Uno de los albañiles le dice algo al que tiene al lado. Es inentendible pero suena a un
-queolfusjsnfbehsyxydvsh hshdhshhdvtl m’mboretá.
El otro le contesta
-Carlitos está bien, tranquilo. ¿No Carlitos?- dice mientras mira al tercero. El aludido eructa y acto seguido vomita litros y litros de un barro rojo con pintitas.

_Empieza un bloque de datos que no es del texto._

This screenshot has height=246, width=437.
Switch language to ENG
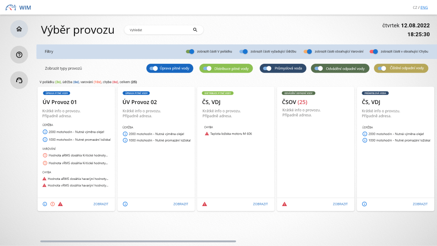(424, 8)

A la monada no le dan los pies para cambiarse de vagón. En la estación San Juan alguien va y le dice al maquinista. Aparece un guardia. Habla por teléfono. El asunto se pone lento y la monada se queja porque les ve intensión de cortar el servicio. A nadie le causa gracia caminar las 10 cuadras que faltan hasta la Constitución, porque son diez cuadras oscuras, en una zona turbia. A mí me da asco pasar por la puerta de canal 13 así que me sumo al reclamo. Arrancamos. Al llegar a la estación nos están esperando unos flacos de limpieza. Tienen caras de que les cortaron la birra o el mate. El mal humor se les nota y llevan una manguera de esas de apagar incendios. Sin esperar que baje el último pasajero le mandan agua al interior del vagón con borrachos y todo. Me quedo a mirar de puro chusma. Mojados de pies a cabeza, los bebidos se ayudan entre los tres a salir. Arrastran sus mochilas. Dejan la damajuana al costado de un tacho. Está vacía. Cuando llegan a la escalera uno de ellos, acaso el más sobrio, dice, les dice o se dice a sí mismo mirando hacia arriba
-Qué difícil va a estar esto ¿no, Carlitos?
No creo que a Carlitos le importe lo que dice. Vomita desde la escalera.